TL;DR
Java has no native PDF support, so you need a library. Apache PDFBox is free and adequate for basic extraction, and iText adds better generation but has AGPL licensing limitations, whereas JPedal is the commercial option for production workloads which need reliable rendering and an embedded viewer.
Reading a PDF in Java is not a single operation. Depending on what you need, raw text, structured content, images, metadata, or a rendered page, you’ll reach for different libraries and different APIs.
This guide covers the three most widely used options: Apache PDFBox (open source, Apache 2.0), OpenPDF (open source, LGPL/MPL), and JPedal (commercial, with a free trial).
Quick Reference: Which Library Should You Use?
| Library | Licence | Min.
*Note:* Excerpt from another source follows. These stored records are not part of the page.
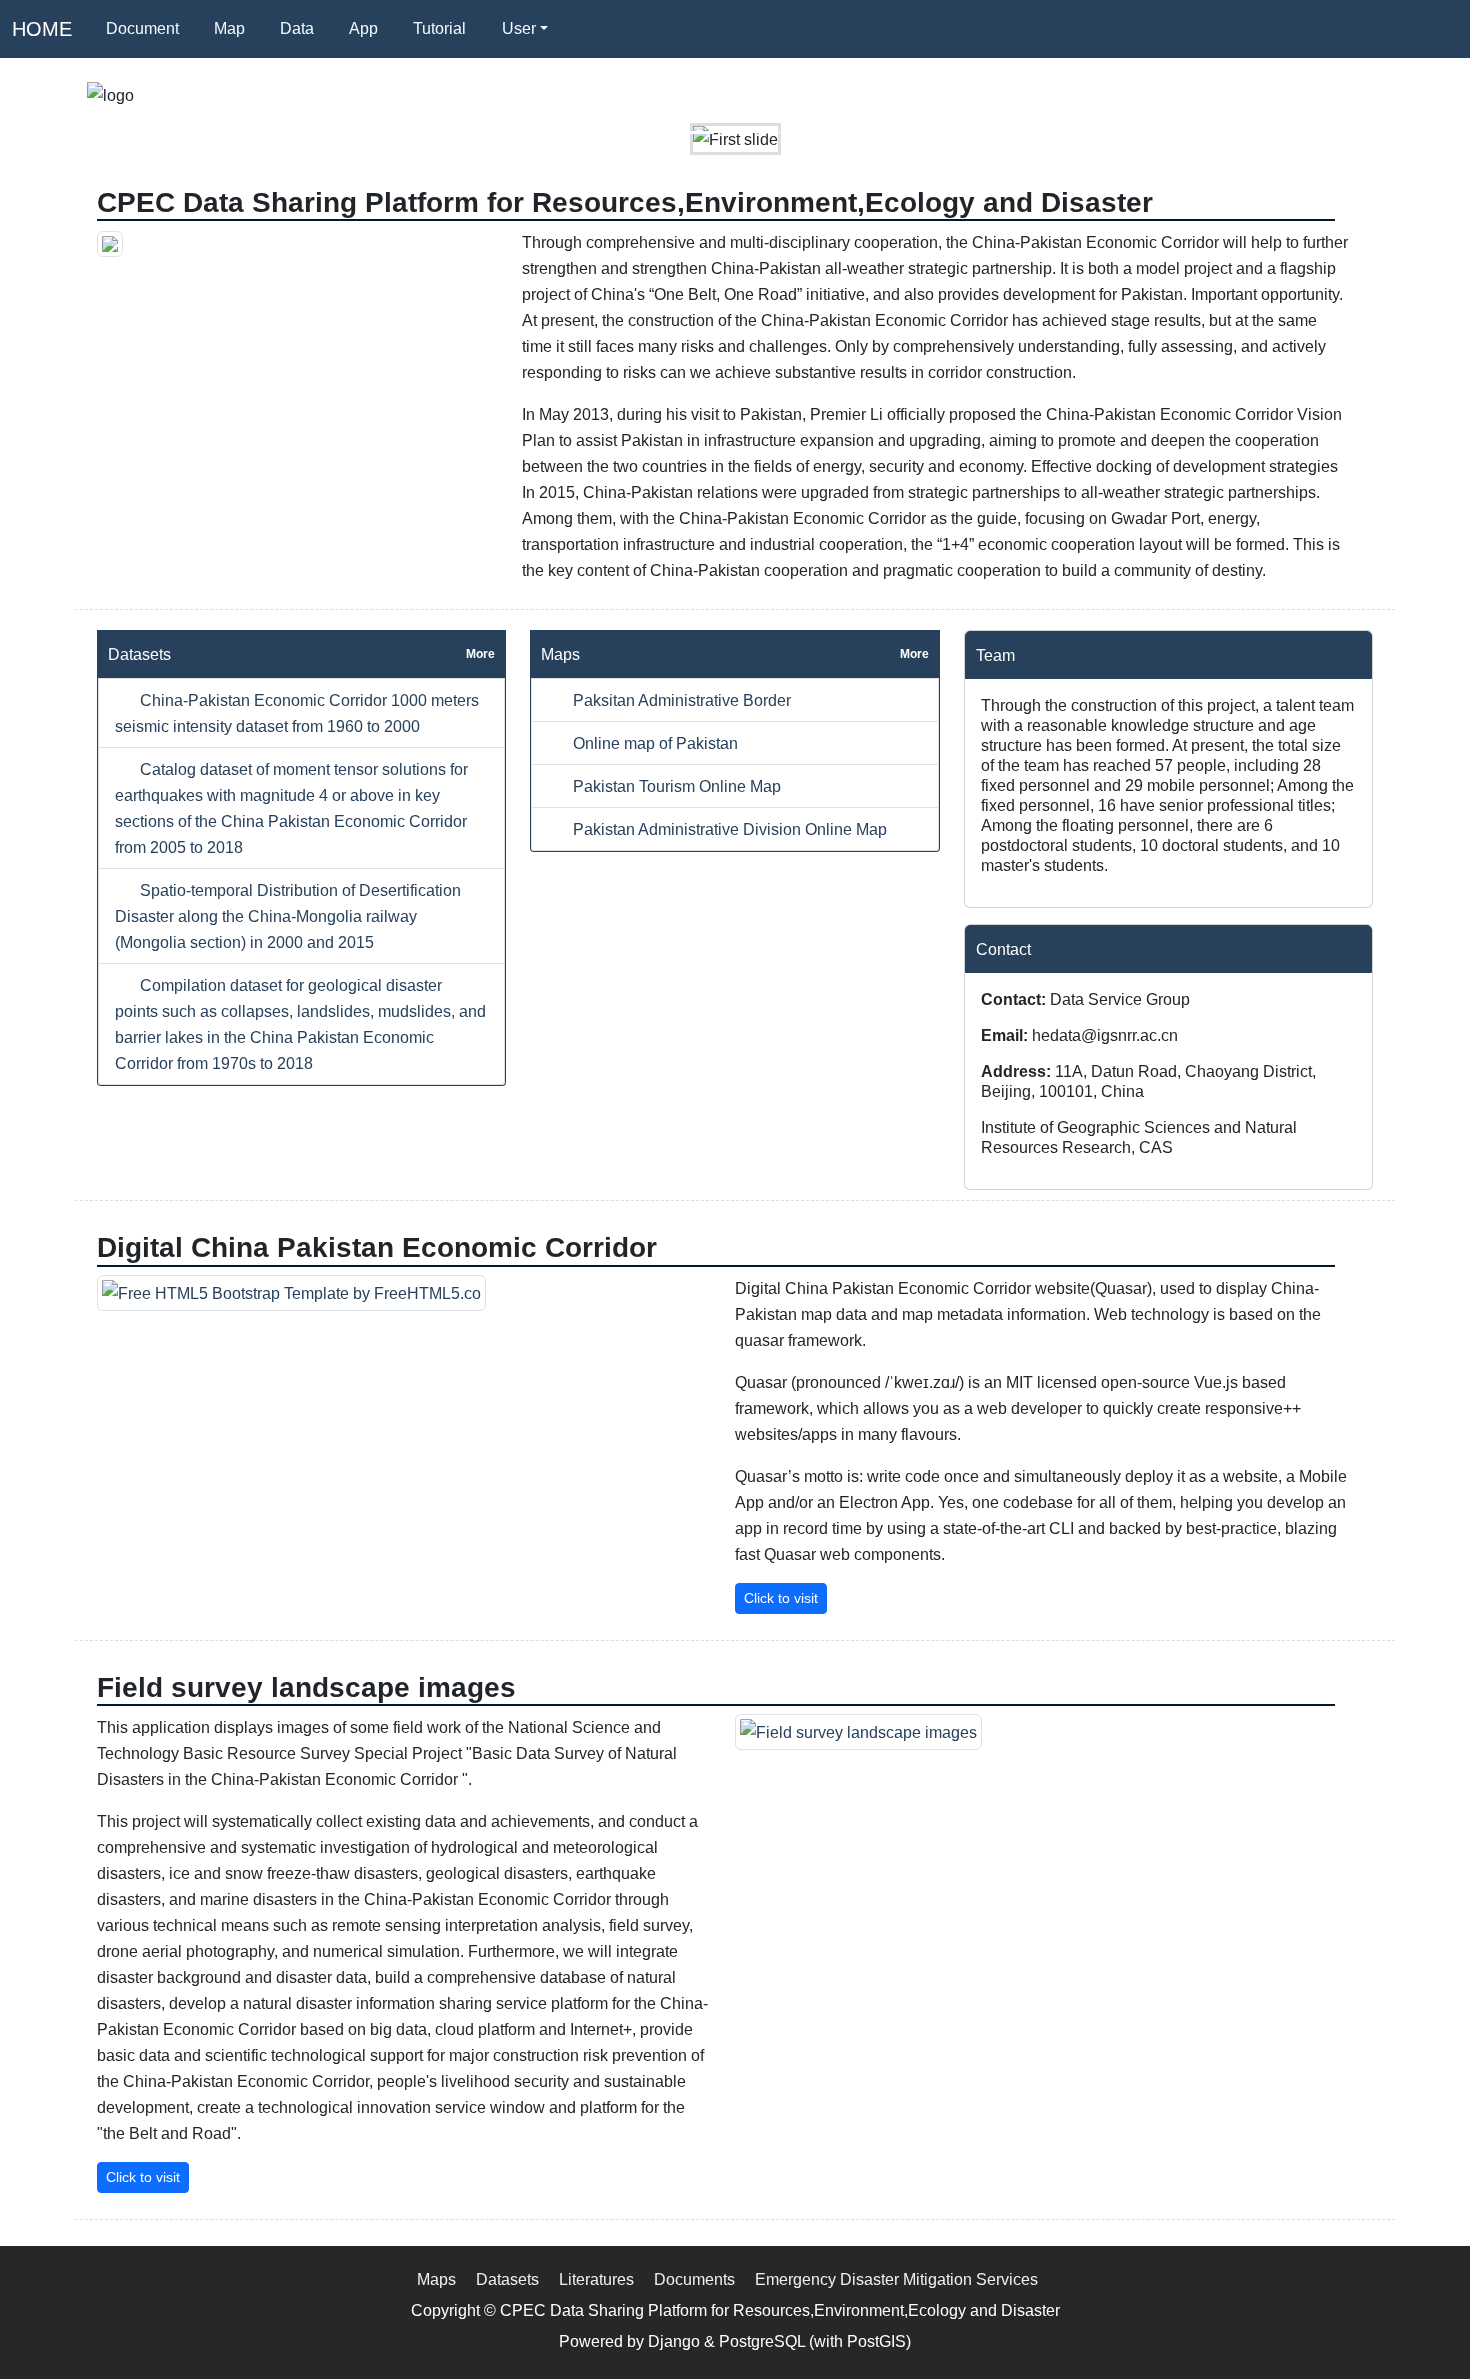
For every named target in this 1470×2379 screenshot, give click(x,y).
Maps (436, 2279)
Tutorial (439, 28)
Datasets (507, 2279)
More (480, 654)
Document (142, 28)
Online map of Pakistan (653, 743)
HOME (42, 29)
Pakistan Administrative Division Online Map (728, 829)
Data (297, 28)
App (363, 28)
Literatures (596, 2279)
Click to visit (781, 1598)
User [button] (519, 28)
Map (229, 28)
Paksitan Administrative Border (680, 700)
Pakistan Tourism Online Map (675, 786)
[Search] (589, 29)
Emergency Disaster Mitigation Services (896, 2279)
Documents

Java | Maven Group ID | Strengths |
|---|---|---|---|---|
| Apache PDFBox 3.x | Apache 2.0 | Java 8 | org.apache.pdfbox | Text extraction, metadata, general PDF processing |
| OpenPDF 2.x | LGPL + MPL | Java 8 | com.github.librepdf | iText 4 fork; good for combined read + write workflows |
| JPedal | Commercial | Java 17 | com.idrsolutions | Pixel-accurate rendering, embedded viewer, enterprise support |
We will first look at the open source methods, which are more suited for students and solo developers. If the objective is to use a pure Java library for commercial application, JPedal has the development history to be the most viable Java PDF library.
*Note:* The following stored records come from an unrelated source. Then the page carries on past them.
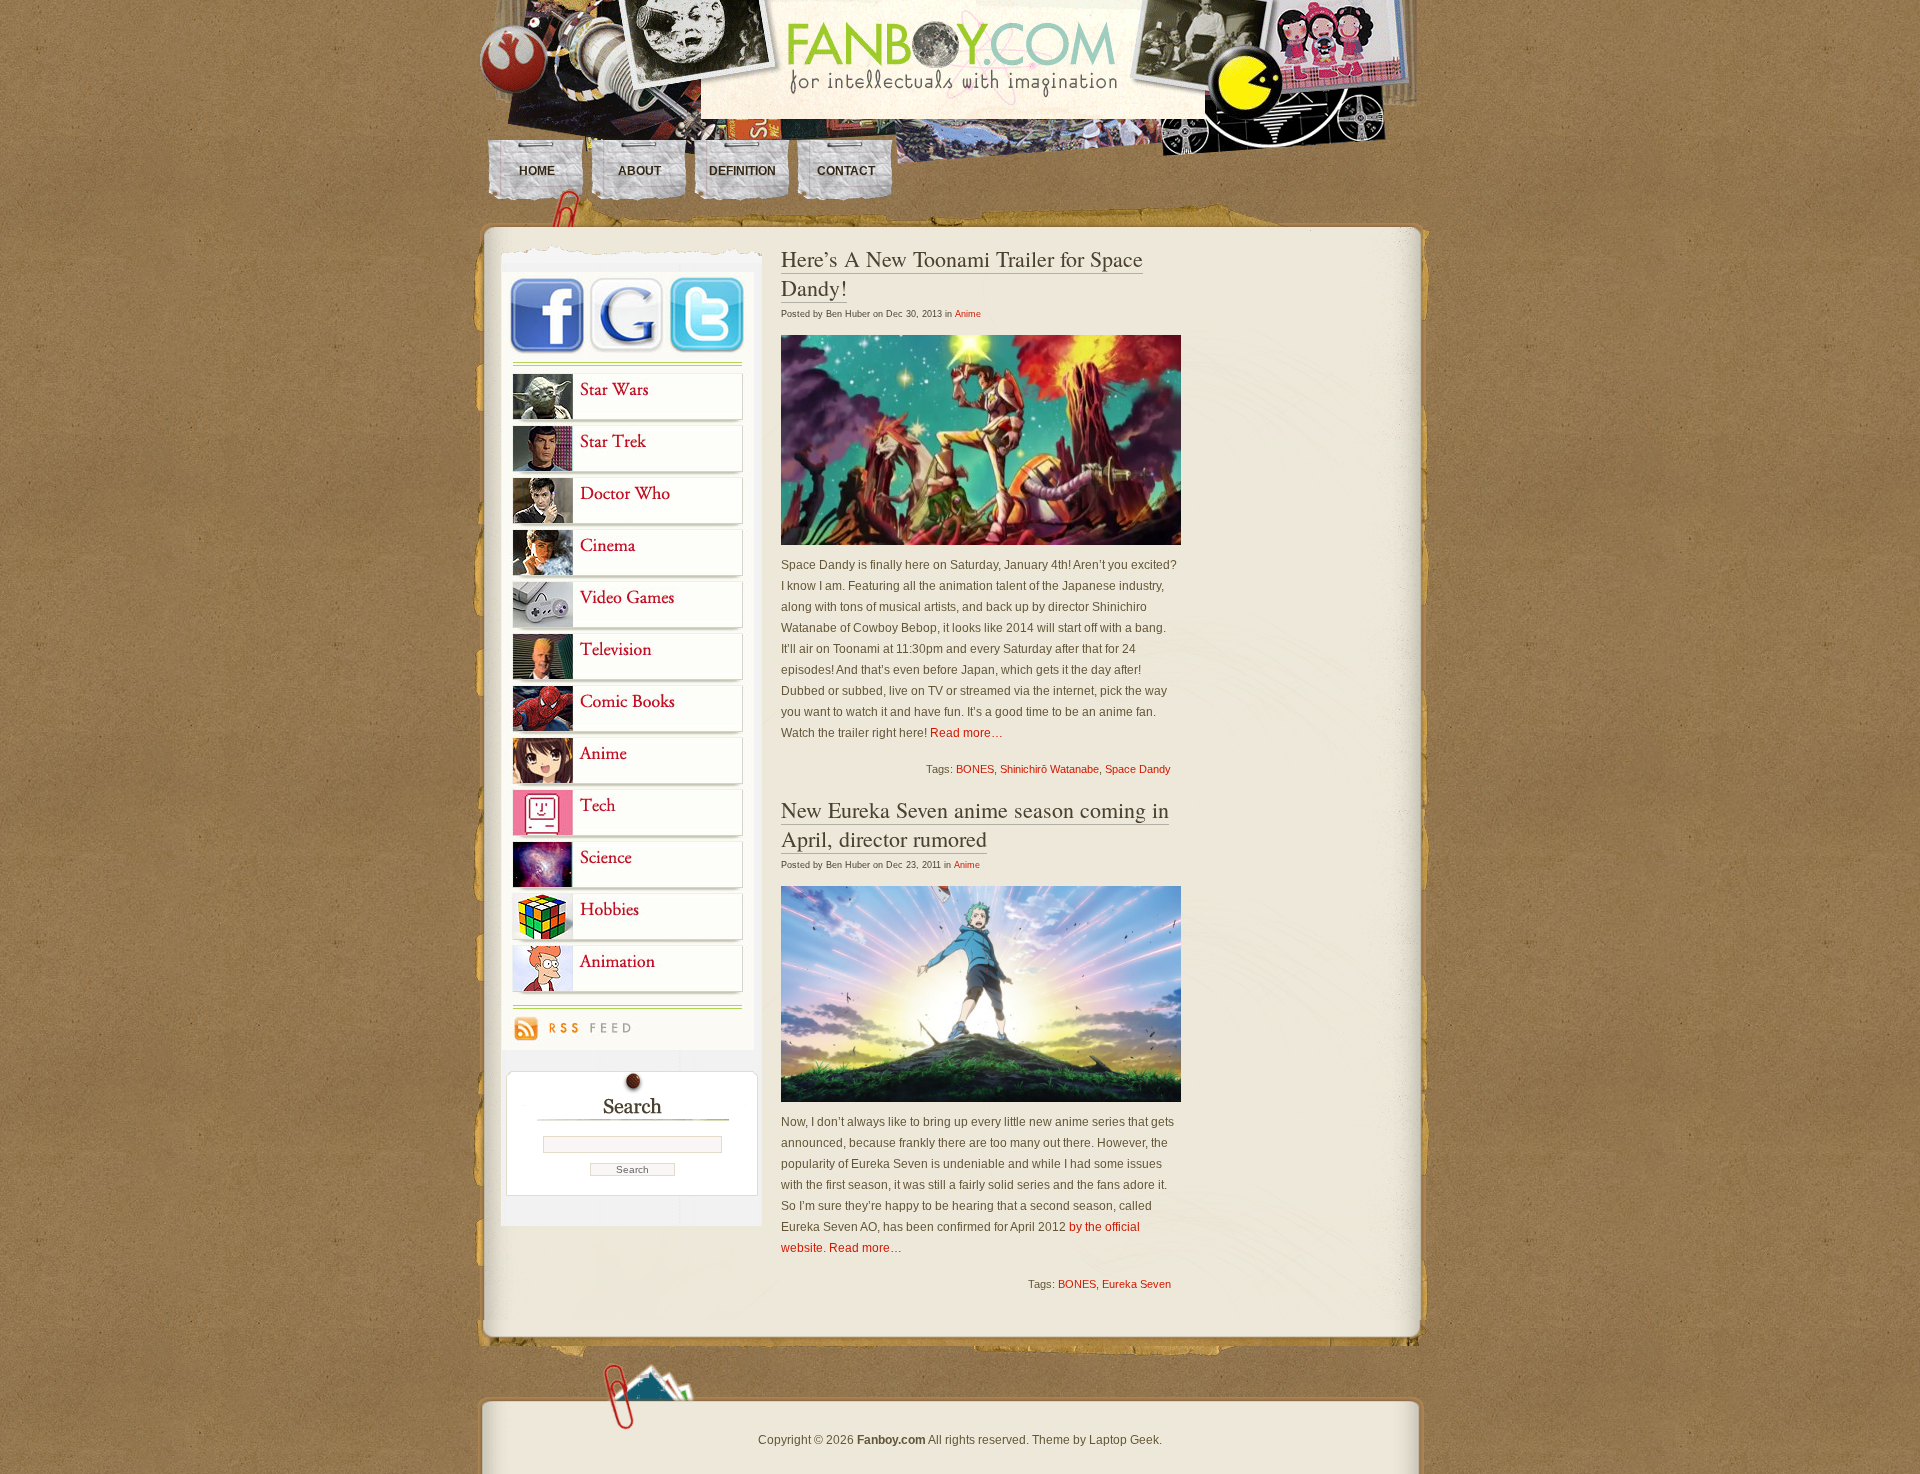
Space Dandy (1138, 769)
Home (537, 171)
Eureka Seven (1136, 1284)
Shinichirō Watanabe (1049, 769)
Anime (968, 314)
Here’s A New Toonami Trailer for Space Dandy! (962, 273)
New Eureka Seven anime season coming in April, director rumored (975, 824)
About (639, 171)
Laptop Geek (1124, 1440)
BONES (975, 769)
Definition (742, 171)
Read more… (966, 733)
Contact (846, 171)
Reading a PDF with Apache PDFBox
Apache PDFBox 3.x is the most common starting point for Java PDF processing and works great for solo developers and students looking to read PDF files in Java.
Maven Dependency
<dependency>
<groupId>org.apache.pdfbox</groupId>
<artifactId>pdfbox</artifactId>
<version>3.0.3</version>
</dependency>
Gradle
implementation 'org.apache.pdfbox:pdfbox:3.0.3'
Extract All Text from a PDF
public static void main(String[] args) throws IOException {
File file = new File("sample.pdf");
try (PDDocument document = Loader.loadPDF(file)) {
PDFTextStripper stripper = new PDFTextStripper();
String text = stripper.getText(document);
System.out.println(text);
}
}
}
Loader.loadPDF() is the correct entry point in PDFBox 3.x. The old PDDocument.load() method was removed in 3.0.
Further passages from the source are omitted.